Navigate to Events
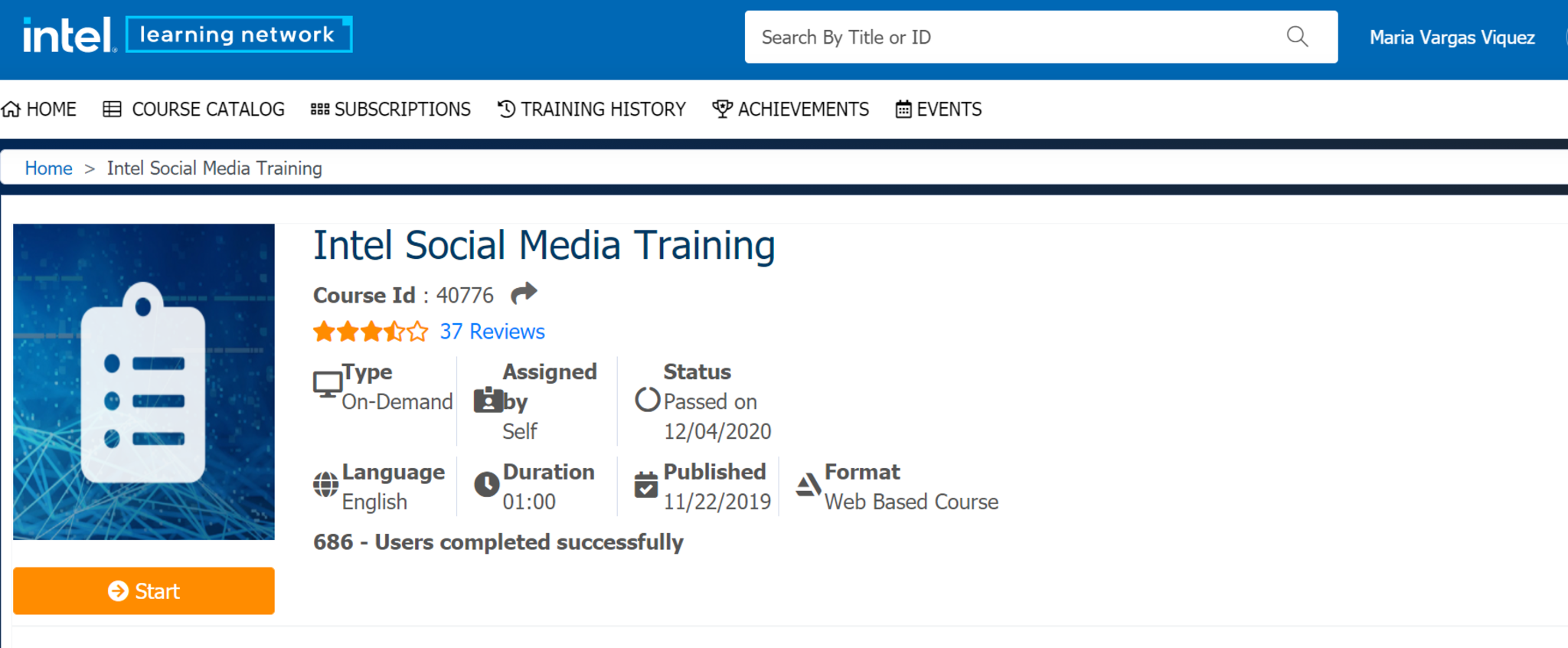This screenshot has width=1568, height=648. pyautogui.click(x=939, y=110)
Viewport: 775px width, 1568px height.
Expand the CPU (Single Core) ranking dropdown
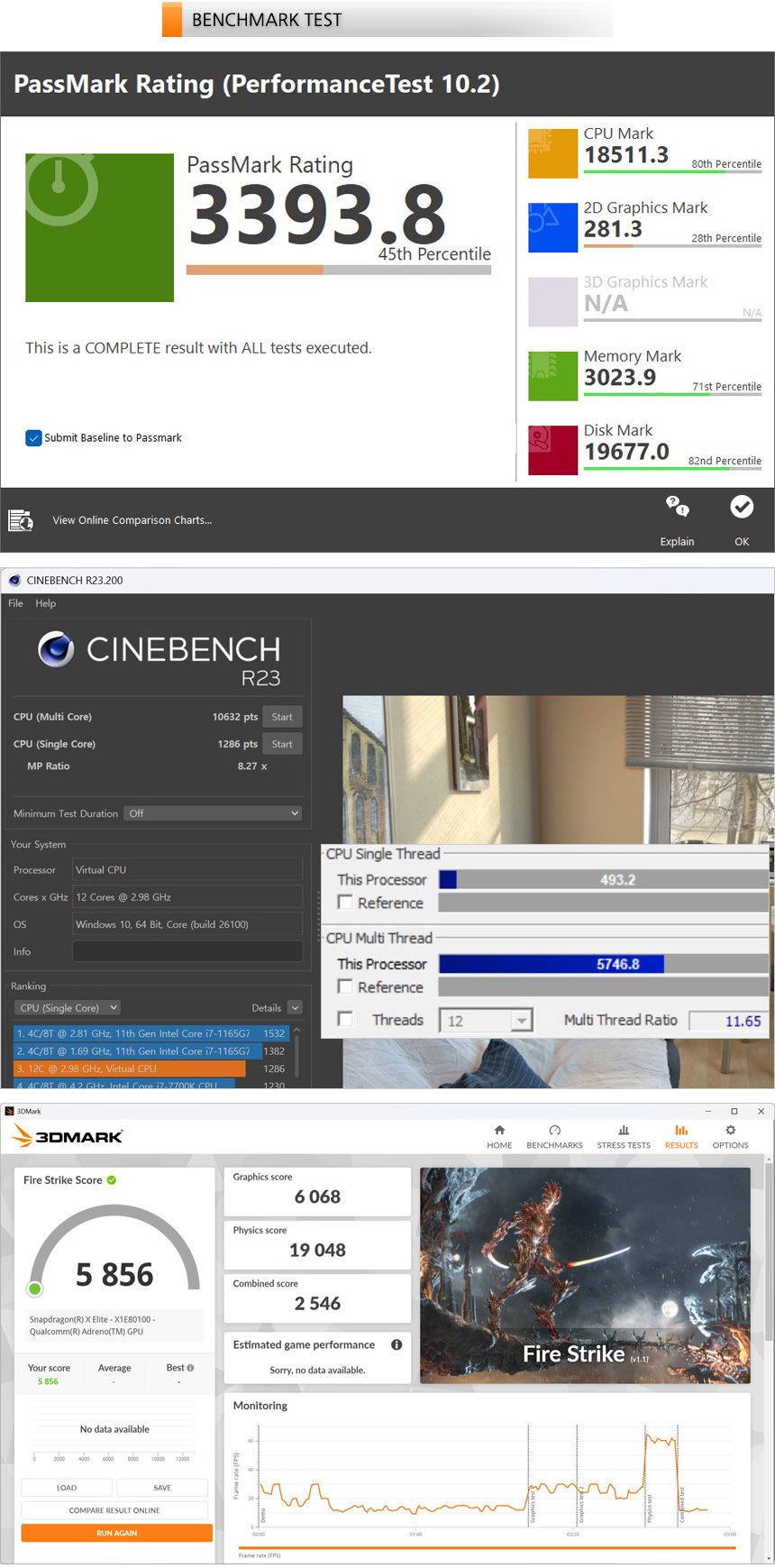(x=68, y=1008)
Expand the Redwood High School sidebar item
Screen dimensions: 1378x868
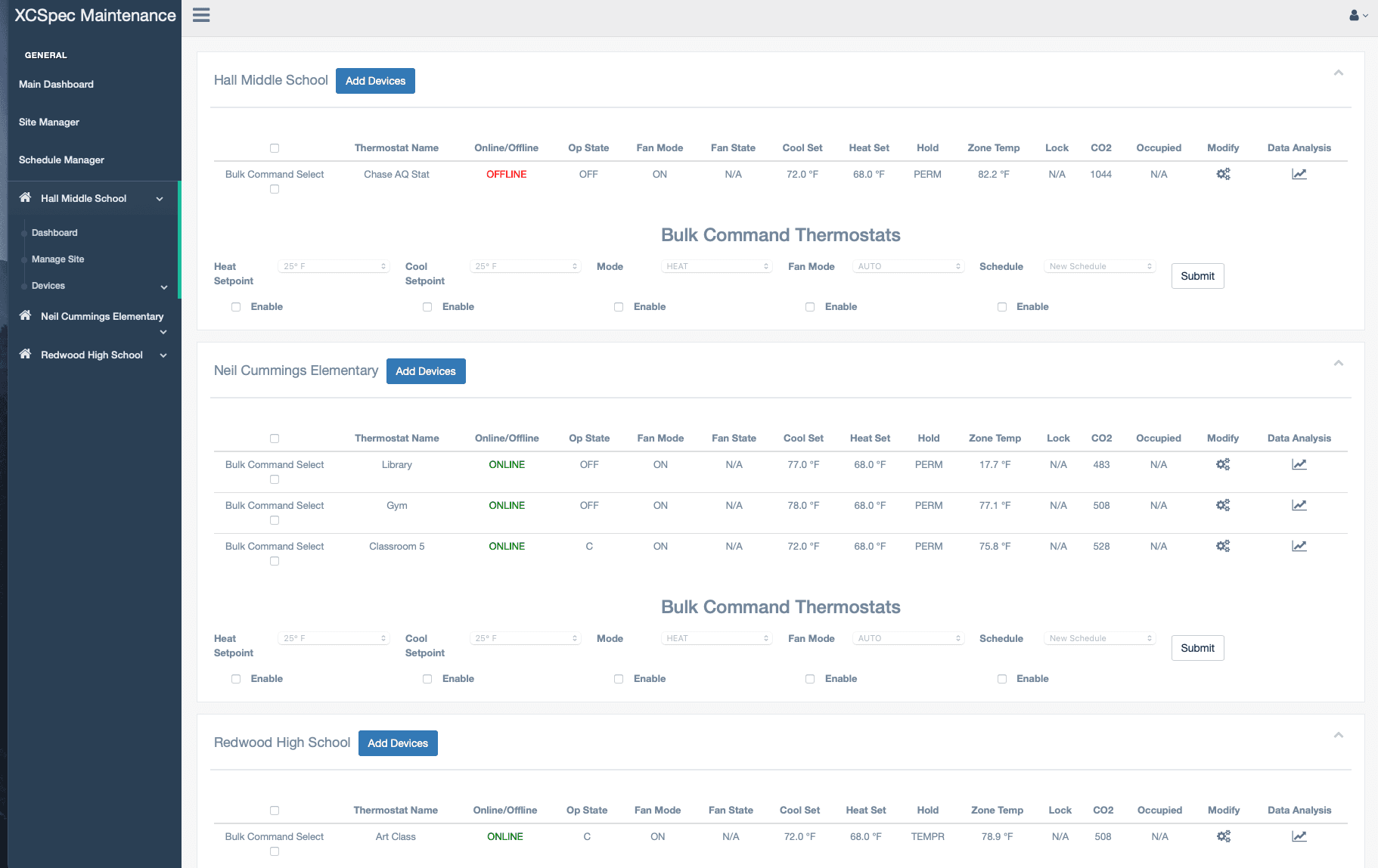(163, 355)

----

**Problem to work on**: All lines from the one that contains "Expand the Redwood High School sidebar item" through the last line of the data should be retyped exactly, with the pictures left out.

**Completed task**:
Expand the Redwood High School sidebar item
Screen dimensions: 1378x868
(163, 355)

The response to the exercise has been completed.